Antibiotic sensitivity test are to be done on all the isolates so as to generate data about their
sensitivity patterns in a given area. Detection of enterotoxins can be done by involving various
methods like rabbit ileal loop, infant mouse, passive immune haemolysis, DNA probs etc.

DNA Probes

DNA probes developed for hybridisation are:


a. Esch. coli heat labile toxin and cholera toxin (LT /CT)
b. Esch. coli heat stable toxin (STa and STb)
c. Esch. coli cytotoxin (VT-l and VT-2)
d. Enteroadhesive factor of Esch. coli
e. Enteroinvasive plasmid of Esch. coli and Shigella
f. Campylobacter
The advantages of DNA probes over other tests are that they identify the nucleic acid content rather
than the products it encodes thus making the method more reliable, these can be developed for
fastidious pathogens, they can be used to detect pathogenic agents directly from the specimens,
results become available in one day and large number of specimens can be processed at a time.

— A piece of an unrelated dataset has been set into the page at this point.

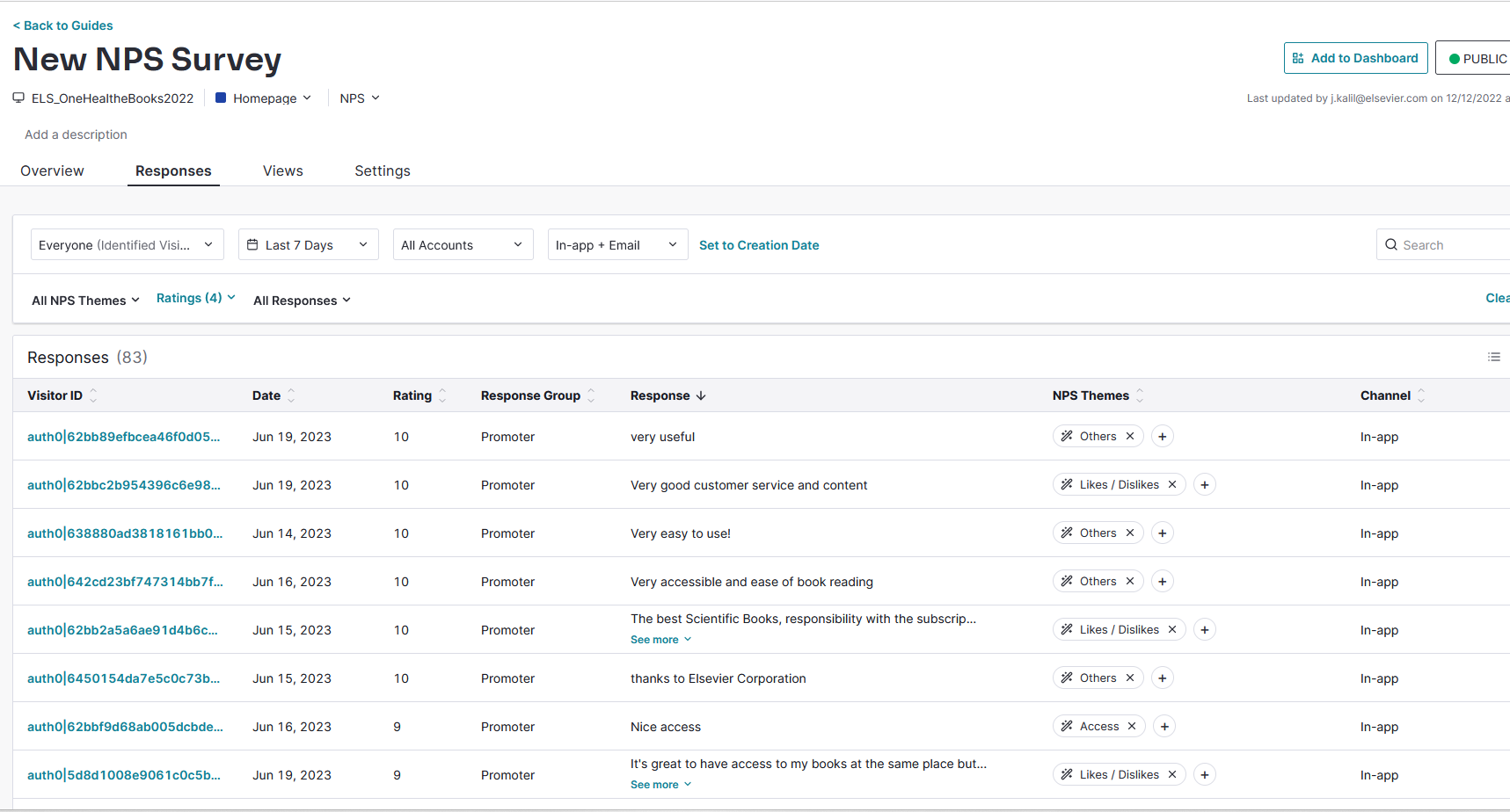Remove the Others theme tag on first response

click(x=1130, y=437)
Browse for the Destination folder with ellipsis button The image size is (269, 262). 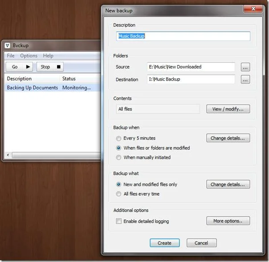[x=245, y=80]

Detection of Viral Agents Causing Diarrhoea

Rotavirus is the most common viral agent causing diarrhoea in children. The various methods used
for demonstration of rota virus are: (a) X Latex agglutination, (b) ELISA, (c) Electron microscopy and
(d) Electropherotyping. For detection of rotavirus, stool samples should be transported to the
laboratory at the earliest. If delay is anticipated the sample can be sent by suspending small amounts
of faeces in 1 ml of PBS and freezing it to -20°C.